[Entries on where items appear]
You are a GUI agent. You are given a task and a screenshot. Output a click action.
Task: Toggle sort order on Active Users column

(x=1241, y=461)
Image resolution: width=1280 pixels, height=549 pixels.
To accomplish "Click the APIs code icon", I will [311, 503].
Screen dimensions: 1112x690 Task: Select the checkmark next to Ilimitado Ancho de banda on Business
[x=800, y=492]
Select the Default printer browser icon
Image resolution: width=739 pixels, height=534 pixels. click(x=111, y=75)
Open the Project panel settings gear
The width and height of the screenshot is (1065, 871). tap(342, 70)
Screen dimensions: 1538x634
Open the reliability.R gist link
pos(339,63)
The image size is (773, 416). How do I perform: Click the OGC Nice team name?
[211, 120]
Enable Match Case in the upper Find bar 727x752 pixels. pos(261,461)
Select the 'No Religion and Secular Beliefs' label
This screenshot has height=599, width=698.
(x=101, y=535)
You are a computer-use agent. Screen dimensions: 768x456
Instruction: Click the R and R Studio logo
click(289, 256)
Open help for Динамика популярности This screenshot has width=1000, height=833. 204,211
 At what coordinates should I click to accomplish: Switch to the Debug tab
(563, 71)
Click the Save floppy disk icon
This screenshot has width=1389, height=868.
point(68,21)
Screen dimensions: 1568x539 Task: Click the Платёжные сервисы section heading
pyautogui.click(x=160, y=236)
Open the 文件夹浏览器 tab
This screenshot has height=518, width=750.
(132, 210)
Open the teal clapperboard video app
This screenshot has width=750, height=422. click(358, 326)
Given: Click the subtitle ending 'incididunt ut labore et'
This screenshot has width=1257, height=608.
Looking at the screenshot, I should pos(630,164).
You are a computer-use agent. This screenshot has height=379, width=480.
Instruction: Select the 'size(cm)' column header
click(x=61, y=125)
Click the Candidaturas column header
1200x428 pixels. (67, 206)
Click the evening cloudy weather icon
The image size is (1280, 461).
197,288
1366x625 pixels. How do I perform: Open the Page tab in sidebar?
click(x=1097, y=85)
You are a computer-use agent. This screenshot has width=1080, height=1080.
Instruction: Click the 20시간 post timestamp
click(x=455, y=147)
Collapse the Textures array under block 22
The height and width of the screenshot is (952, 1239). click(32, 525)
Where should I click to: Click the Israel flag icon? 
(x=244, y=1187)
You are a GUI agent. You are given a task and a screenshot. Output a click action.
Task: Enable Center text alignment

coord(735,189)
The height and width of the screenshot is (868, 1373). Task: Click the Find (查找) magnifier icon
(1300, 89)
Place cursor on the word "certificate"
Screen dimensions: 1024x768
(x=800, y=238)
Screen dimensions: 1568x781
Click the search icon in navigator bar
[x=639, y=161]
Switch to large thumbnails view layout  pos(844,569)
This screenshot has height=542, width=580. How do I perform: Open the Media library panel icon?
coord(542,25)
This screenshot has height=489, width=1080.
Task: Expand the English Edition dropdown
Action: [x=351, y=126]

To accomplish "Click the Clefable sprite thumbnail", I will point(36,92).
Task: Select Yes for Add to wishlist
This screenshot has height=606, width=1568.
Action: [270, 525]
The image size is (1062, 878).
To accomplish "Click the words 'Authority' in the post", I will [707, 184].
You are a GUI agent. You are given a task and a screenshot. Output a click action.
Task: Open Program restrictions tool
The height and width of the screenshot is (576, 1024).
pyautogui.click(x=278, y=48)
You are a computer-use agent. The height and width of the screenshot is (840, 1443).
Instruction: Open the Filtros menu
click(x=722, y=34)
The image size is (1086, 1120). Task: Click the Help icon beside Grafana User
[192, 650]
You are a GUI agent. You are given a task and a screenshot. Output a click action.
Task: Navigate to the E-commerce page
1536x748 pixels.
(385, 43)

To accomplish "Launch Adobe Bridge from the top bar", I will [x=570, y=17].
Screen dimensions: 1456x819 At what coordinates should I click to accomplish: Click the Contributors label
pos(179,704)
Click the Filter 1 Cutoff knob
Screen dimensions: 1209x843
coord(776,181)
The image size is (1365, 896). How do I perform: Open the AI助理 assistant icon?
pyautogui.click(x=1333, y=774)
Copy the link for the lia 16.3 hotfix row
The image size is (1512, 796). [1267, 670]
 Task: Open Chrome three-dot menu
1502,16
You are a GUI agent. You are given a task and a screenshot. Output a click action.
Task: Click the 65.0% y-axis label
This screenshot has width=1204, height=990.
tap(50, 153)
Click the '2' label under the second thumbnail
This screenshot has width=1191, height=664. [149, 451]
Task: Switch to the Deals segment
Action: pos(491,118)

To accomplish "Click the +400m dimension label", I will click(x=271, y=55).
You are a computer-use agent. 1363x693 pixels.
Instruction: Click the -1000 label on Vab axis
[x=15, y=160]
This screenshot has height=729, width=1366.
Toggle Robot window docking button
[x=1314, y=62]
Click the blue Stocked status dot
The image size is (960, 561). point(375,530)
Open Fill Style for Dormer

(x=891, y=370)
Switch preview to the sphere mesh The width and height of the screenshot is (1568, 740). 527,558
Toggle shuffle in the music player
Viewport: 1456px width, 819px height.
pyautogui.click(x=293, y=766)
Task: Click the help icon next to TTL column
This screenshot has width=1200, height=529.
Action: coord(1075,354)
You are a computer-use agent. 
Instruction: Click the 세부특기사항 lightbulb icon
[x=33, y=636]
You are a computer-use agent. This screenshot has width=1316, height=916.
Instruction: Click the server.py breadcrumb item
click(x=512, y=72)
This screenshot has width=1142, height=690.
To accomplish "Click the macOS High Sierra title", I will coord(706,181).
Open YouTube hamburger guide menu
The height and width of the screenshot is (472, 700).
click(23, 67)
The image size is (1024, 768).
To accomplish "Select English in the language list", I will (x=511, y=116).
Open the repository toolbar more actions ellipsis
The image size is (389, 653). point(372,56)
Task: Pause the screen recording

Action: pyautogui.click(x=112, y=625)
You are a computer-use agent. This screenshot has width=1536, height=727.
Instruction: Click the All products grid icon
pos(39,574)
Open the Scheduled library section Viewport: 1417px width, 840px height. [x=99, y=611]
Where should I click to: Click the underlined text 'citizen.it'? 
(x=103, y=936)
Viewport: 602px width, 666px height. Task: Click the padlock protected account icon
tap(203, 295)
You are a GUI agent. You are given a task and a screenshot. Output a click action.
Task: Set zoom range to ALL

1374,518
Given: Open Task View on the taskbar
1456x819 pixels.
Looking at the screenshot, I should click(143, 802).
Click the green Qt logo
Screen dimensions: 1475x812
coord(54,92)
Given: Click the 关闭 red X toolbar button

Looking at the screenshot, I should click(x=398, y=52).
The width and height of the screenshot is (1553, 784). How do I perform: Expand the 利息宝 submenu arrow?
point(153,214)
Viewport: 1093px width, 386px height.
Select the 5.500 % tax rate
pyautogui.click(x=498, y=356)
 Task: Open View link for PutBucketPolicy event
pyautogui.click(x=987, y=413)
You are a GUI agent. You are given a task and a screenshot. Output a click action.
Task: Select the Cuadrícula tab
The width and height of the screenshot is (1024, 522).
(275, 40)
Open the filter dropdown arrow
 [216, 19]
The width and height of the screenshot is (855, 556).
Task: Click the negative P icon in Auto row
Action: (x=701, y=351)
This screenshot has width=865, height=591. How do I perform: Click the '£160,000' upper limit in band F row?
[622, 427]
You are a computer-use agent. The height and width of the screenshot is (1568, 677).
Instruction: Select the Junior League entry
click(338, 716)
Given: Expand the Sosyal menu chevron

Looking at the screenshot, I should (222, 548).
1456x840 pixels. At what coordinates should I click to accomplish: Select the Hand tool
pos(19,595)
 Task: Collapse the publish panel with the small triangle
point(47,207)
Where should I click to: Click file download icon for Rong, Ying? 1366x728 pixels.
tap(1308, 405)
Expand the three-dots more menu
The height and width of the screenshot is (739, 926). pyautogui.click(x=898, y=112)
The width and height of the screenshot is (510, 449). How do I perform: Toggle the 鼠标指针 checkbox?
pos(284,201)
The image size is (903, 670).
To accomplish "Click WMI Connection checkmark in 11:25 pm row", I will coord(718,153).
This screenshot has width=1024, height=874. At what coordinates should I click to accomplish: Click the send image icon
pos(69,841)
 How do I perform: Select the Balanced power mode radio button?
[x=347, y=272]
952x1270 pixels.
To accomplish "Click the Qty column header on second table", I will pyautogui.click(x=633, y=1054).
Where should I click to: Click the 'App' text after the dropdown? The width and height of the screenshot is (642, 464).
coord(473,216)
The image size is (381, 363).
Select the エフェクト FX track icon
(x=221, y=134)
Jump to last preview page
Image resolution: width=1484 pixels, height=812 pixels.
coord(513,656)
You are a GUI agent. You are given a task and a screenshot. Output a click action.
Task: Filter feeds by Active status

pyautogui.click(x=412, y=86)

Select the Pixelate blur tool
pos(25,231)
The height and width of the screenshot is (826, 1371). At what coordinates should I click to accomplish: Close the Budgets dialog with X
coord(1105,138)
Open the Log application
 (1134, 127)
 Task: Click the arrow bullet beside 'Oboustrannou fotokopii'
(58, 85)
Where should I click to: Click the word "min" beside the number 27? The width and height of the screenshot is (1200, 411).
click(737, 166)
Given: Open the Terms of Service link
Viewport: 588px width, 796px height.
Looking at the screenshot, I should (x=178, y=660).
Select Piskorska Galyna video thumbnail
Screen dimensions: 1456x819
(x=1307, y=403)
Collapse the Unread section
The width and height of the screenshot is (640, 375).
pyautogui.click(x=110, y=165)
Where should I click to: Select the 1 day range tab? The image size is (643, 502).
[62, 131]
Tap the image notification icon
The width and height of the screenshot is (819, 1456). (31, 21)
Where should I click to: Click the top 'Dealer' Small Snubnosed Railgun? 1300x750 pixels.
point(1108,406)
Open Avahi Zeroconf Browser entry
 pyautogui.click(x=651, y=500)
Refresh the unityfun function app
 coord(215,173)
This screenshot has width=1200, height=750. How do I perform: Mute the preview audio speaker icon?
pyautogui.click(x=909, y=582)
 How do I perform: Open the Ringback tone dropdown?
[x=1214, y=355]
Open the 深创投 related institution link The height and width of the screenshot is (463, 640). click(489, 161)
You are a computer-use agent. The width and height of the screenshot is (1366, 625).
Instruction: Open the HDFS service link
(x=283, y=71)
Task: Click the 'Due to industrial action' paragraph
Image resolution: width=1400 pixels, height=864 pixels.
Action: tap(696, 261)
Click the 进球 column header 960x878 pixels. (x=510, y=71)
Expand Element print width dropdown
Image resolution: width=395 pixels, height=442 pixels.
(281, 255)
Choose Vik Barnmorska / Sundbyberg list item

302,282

• **DIRECTIONS**: Rewrite the rows between the line holding "The height and width of the screenshot is (826, 1371)." and the line holding "coord(215,173)", inclusive, as a Markdown table with the columns No. and Line. Put one line in each table row, numbered in order, and leave out any blank lines.

• **TASK ANSWER**:
| No. | Line |
|---|---|
| 1 | The height and width of the screenshot is (826, 1371). At what coordinates should I click to accomplish: Close the Budgets dialog with X |
| 2 | coord(1105,138) |
| 3 | Open the Log application |
| 4 |  (1134, 127) |
| 5 |  Task: Click the arrow bullet beside 'Oboustrannou fotokopii' |
| 6 | (58, 85) |
| 7 | Where should I click to: Click the word "min" beside the number 27? The width and height of the screenshot is (1200, 411). |
| 8 | click(737, 166) |
| 9 | Given: Open the Terms of Service link |
| 10 | Viewport: 588px width, 796px height. |
| 11 | Looking at the screenshot, I should (x=178, y=660). |
| 12 | Select Piskorska Galyna video thumbnail |
| 13 | Screen dimensions: 1456x819 |
| 14 | (x=1307, y=403) |
| 15 | Collapse the Unread section |
| 16 | The width and height of the screenshot is (640, 375). |
| 17 | pyautogui.click(x=110, y=165) |
| 18 | Where should I click to: Select the 1 day range tab? The image size is (643, 502). |
| 19 | [62, 131] |
| 20 | Tap the image notification icon |
| 21 | The width and height of the screenshot is (819, 1456). (31, 21) |
| 22 | Where should I click to: Click the top 'Dealer' Small Snubnosed Railgun? 1300x750 pixels. |
| 23 | point(1108,406) |
| 24 | Open Avahi Zeroconf Browser entry |
| 25 |  pyautogui.click(x=651, y=500) |
| 26 | Refresh the unityfun function app |
| 27 |  coord(215,173) |